_Aim of the exercise_
What you return must match every record word for word.
......
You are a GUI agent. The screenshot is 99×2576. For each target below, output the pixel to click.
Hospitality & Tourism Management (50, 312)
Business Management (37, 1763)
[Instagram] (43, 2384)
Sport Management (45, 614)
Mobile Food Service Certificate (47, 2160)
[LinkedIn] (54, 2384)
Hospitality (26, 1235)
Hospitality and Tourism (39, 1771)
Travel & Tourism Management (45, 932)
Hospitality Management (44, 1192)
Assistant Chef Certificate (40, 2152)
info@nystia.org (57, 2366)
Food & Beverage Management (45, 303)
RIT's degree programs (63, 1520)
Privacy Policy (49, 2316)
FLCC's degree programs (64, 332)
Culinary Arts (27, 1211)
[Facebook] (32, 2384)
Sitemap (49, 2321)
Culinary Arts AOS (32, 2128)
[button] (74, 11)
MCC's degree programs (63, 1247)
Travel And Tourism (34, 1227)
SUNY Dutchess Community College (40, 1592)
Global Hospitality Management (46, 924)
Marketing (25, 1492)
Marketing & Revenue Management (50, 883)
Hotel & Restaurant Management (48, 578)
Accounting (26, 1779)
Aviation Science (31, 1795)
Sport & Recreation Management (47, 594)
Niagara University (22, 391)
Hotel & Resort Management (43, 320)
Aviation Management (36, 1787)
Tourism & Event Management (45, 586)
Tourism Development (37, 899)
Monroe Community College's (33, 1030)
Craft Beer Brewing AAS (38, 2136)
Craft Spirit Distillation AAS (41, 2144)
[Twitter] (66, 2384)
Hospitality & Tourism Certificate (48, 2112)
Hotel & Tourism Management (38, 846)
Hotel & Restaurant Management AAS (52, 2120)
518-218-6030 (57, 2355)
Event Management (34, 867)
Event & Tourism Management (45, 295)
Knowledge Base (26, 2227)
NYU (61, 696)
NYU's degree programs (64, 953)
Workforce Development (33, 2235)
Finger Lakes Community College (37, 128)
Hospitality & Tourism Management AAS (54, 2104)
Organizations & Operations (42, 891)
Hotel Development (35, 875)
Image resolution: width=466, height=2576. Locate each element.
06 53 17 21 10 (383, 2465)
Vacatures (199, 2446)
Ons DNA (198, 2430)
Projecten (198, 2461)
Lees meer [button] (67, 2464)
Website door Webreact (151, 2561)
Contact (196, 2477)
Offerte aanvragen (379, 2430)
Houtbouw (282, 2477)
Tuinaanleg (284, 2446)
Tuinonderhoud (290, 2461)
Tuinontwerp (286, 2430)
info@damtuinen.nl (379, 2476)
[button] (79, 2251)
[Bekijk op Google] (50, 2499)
......
_Response for this exercise_
You are a GUI agent. The screenshot is 99×2576. For each target below, output the pixel to click.
Hospitality & Tourism Management (50, 312)
Business Management (37, 1763)
[Instagram] (43, 2384)
Sport Management (45, 614)
Mobile Food Service Certificate (47, 2160)
[LinkedIn] (54, 2384)
Hospitality (26, 1235)
Hospitality and Tourism (39, 1771)
Travel & Tourism Management (45, 932)
Hospitality Management (44, 1192)
Assistant Chef Certificate (40, 2152)
info@nystia.org (57, 2366)
Food & Beverage Management (45, 303)
RIT's degree programs (63, 1520)
Privacy Policy (49, 2316)
FLCC's degree programs (64, 332)
Culinary Arts (27, 1211)
[Facebook] (32, 2384)
Sitemap (49, 2321)
Culinary Arts AOS (32, 2128)
[button] (74, 11)
MCC's degree programs (63, 1247)
Travel And Tourism (34, 1227)
SUNY Dutchess Community College (40, 1592)
Global Hospitality Management (46, 924)
Marketing (25, 1492)
Marketing & Revenue Management (50, 883)
Hotel & Restaurant Management (48, 578)
Accounting (26, 1779)
Aviation Science (31, 1795)
Sport & Recreation Management (47, 594)
Niagara University (22, 391)
Hotel & Resort Management (43, 320)
Aviation Management (36, 1787)
Tourism & Event Management (45, 586)
Tourism Development (37, 899)
Monroe Community College's (33, 1030)
Craft Beer Brewing AAS (38, 2136)
Craft Spirit Distillation AAS (41, 2144)
[Twitter] (66, 2384)
Hospitality & Tourism Certificate (48, 2112)
Hotel & Tourism Management (38, 846)
Hotel & Restaurant Management AAS (52, 2120)
518-218-6030 (57, 2355)
Event Management (34, 867)
Event & Tourism Management (45, 295)
Knowledge Base (26, 2227)
NYU (61, 696)
NYU's degree programs (64, 953)
Workforce Development (33, 2235)
Finger Lakes Community College (37, 128)
Hospitality & Tourism Management AAS (54, 2104)
Organizations & Operations (42, 891)
Hotel Development (35, 875)
Image resolution: width=466, height=2576. Locate each element.
06 53 17 21 10 (383, 2465)
Vacatures (199, 2446)
Ons DNA (198, 2430)
Projecten (198, 2461)
Lees meer [button] (67, 2464)
Website door Webreact (151, 2561)
Contact (196, 2477)
Offerte aanvragen (379, 2430)
Houtbouw (282, 2477)
Tuinaanleg (284, 2446)
Tuinonderhoud (290, 2461)
Tuinontwerp (286, 2430)
info@damtuinen.nl (379, 2476)
[button] (79, 2251)
[Bekijk op Google] (50, 2499)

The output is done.